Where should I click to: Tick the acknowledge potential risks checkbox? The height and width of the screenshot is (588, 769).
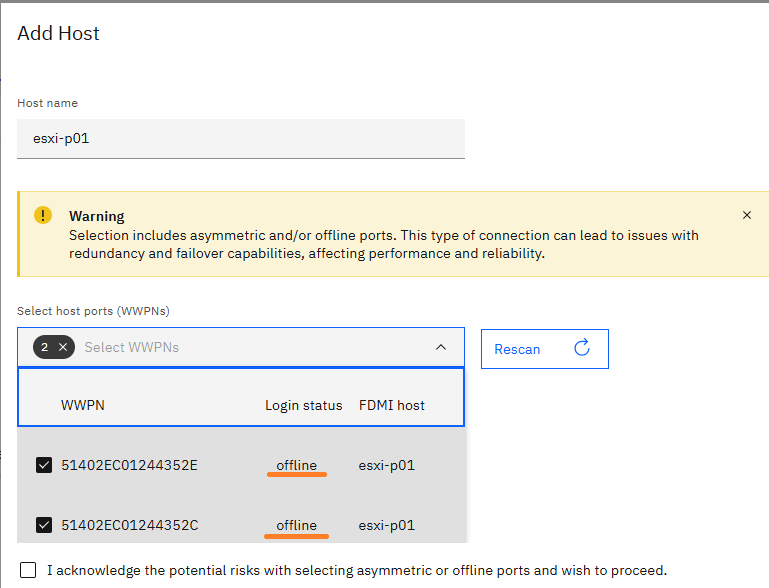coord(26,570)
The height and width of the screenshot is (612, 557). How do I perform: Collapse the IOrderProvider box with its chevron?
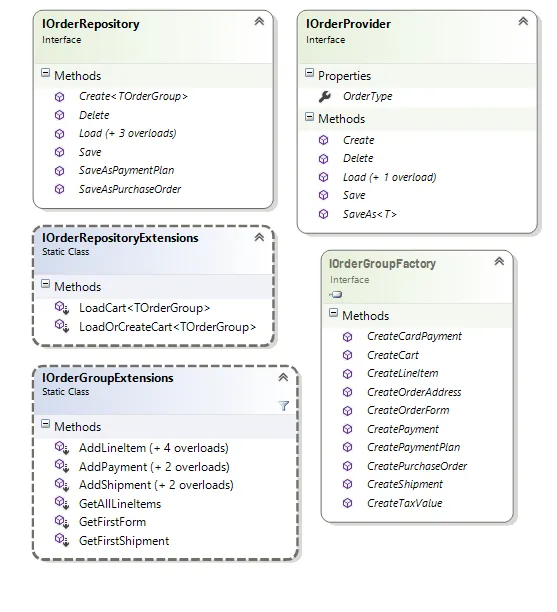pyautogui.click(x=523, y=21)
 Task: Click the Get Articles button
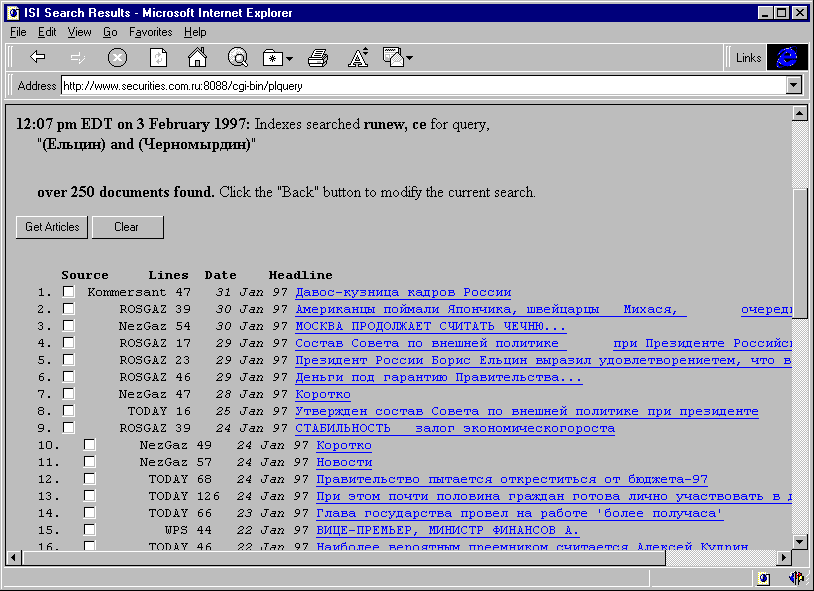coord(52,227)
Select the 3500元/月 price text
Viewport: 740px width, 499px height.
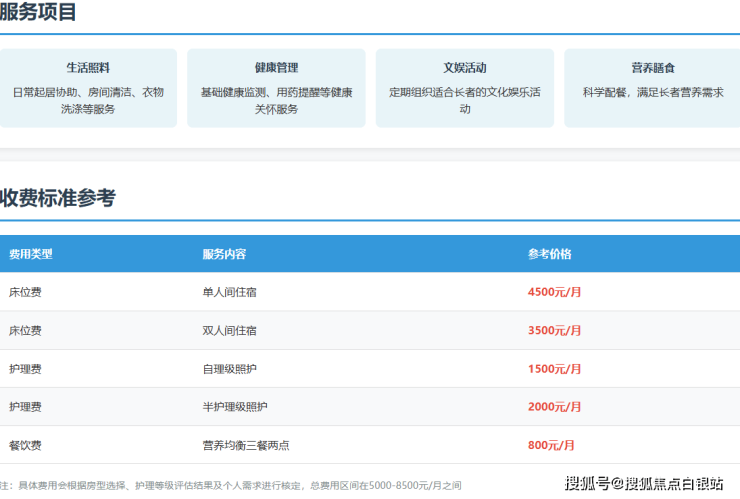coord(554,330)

§

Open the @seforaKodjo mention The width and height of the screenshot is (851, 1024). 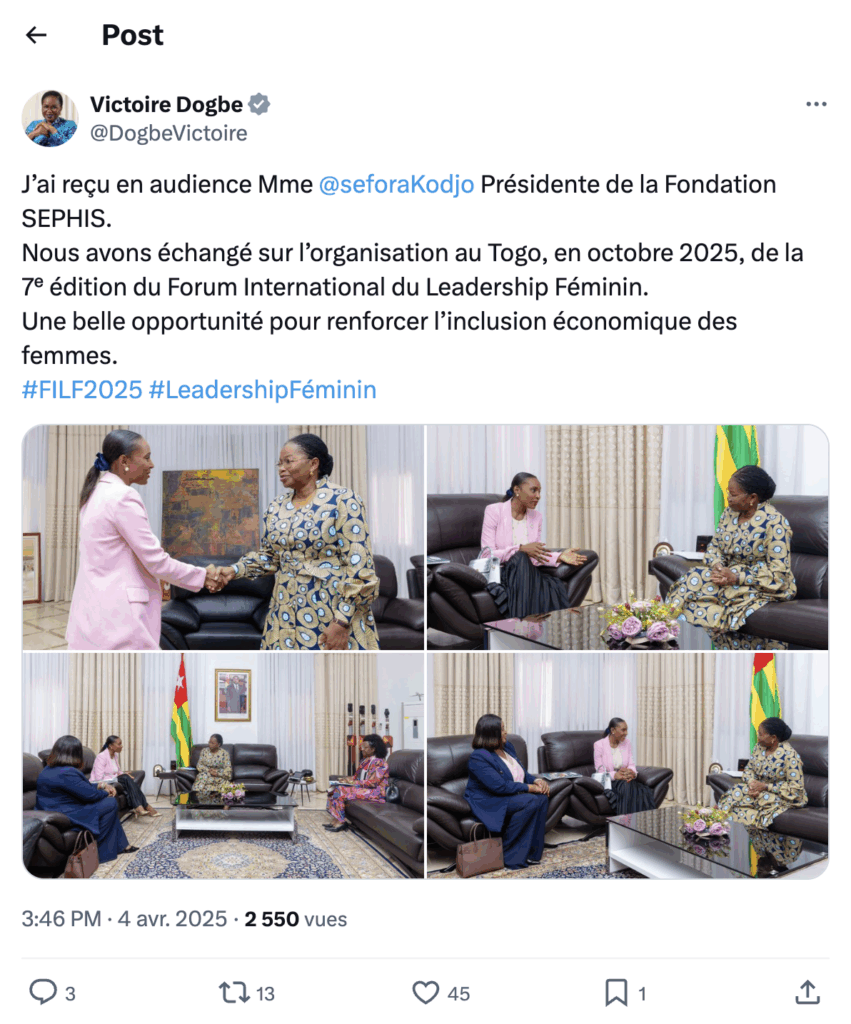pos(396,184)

§

● Work to complete: Above, find the line with "Where should I"; copy it and every line down to the line with "Select the 3500元/月 price text", exactly and both included, but no pictures.

● Response area:
Where should I click to: Tick the acknowledge potential risks checkbox? The height and width of the screenshot is (588, 769).
coord(26,570)
The height and width of the screenshot is (612, 557). How do I perform: Collapse the IOrderProvider box with its chevron?
pyautogui.click(x=523, y=21)
 Task: Click the Get Articles button
coord(52,227)
Select the 3500元/月 price text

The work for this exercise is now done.